獣医師評論【コラム】
きたのさと動物病院
今道 昭一先生
当院は皮膚科の専門ではありませんが、皮膚科は最も大切にしている診療の1つです。かゆみ、皮膚の発赤など皮膚のトラブルに対してしっかりと診断と治療をしています。皮膚疾患を解決するには時間と労力を必要としますが、あきらめずに治療を継続すればきっと改善すると信じて私達は診療にあたっています。
皮膚炎を繰り返す
抗生物質を飲むと症状は治まるけど中止すると再び症状が出る、あるいはステロイドで症状は消えるけど、止めると再び現れる...。このようにお薬を飲んでいると症状は治まるけど、お薬を止めると再び発症するという皮膚炎は頻繁すぎるほどあります。
今回は”皮膚炎を繰り返す”というテーマについてお話しようと思いますが、わかりやすくて、しかもよくある事例ということでアトピー性皮膚炎に見られるケースを例にとってお話を進めていこうと思います。
皆様は再発と悪化の違いを気にしたことがありますか? たとえば、お薬で治まった症状が投薬を止めてから1ヶ月以内に発症した場合、これは ”完治しきっていない皮膚病が再び悪化したもの” と私は判断しています。他方で、1度治まった症状が2ヶ月くらいたってから、再び出現したという場合は ”再発した” と考えています(もちろん例外はあります)。
たとえば、アトピー性皮膚炎のワンちゃんで抗生物質を飲むと症状は消えるけど中止すると症状が再び現れるというケースを考えて見ましょう。このようなケースはアトピー性皮膚炎に細菌感染による皮膚炎(膿皮症といいます)を合併していると考えられます。
このワンちゃんが抗生物質の投薬を終了して1ヶ月以内に再び膿皮症を発症したのなら、”完治していない膿皮症が再び悪化した” と考える方がよいのかもしれません。このときはより長期間あるいはより強力な抗生物質で治療する必要があります。
しかし、抗生物質を中止してから2ヶ月たってから症状が再燃したというのであれば、先とは治療方針が違ってきます。この場合は ”一度完治した膿皮症が再発した” と考えて、もう一度同じ抗生物質で症状を完全に消しきってしまった後、引き続き再発の原因になっているアトピー性皮膚炎の治療に取り組む必要があります。
このお話から理解して頂きたいことは、皮膚病が悪化したのか、あるいは再発したのかという区別は非常に重要で、この判断ミスはその後の診断や治療にとって致命的になり得るいうことです。

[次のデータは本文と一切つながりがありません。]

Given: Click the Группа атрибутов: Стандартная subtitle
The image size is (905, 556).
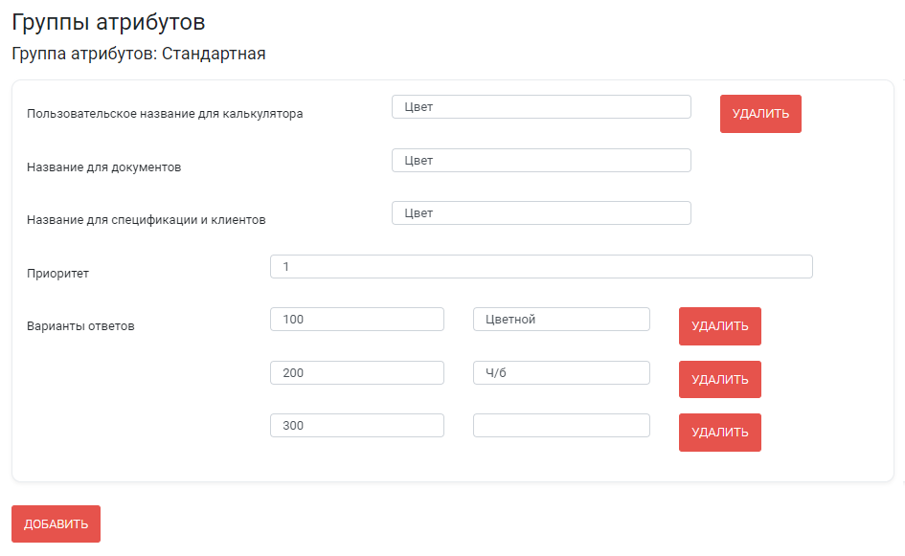Looking at the screenshot, I should pyautogui.click(x=139, y=54).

よほど末期的な皮膚炎を呈していない限り、一般的にアトピー性皮膚炎に合併した細菌感染は治ります。膿皮症が治らない原因はアトピー性皮膚炎や膿皮症以外にも合併症や併発症があるのかもしれないし、単に悪化したものなのか、あるいは再発したものかを誤って判断しているだけかもしれません。完治するはずの皮膚病が完治しきっていないときは、とにかく確実な診断をして徹底的に完治させることが先決です。
アトピー性皮膚炎のワンちゃんで ”ステロイドで症状は消えるけど、止めると再び症状が現れる” というケースはここでお話した悪化や再発とは違った解釈が必要です。また、このような機会がありましたらお話させて下さい。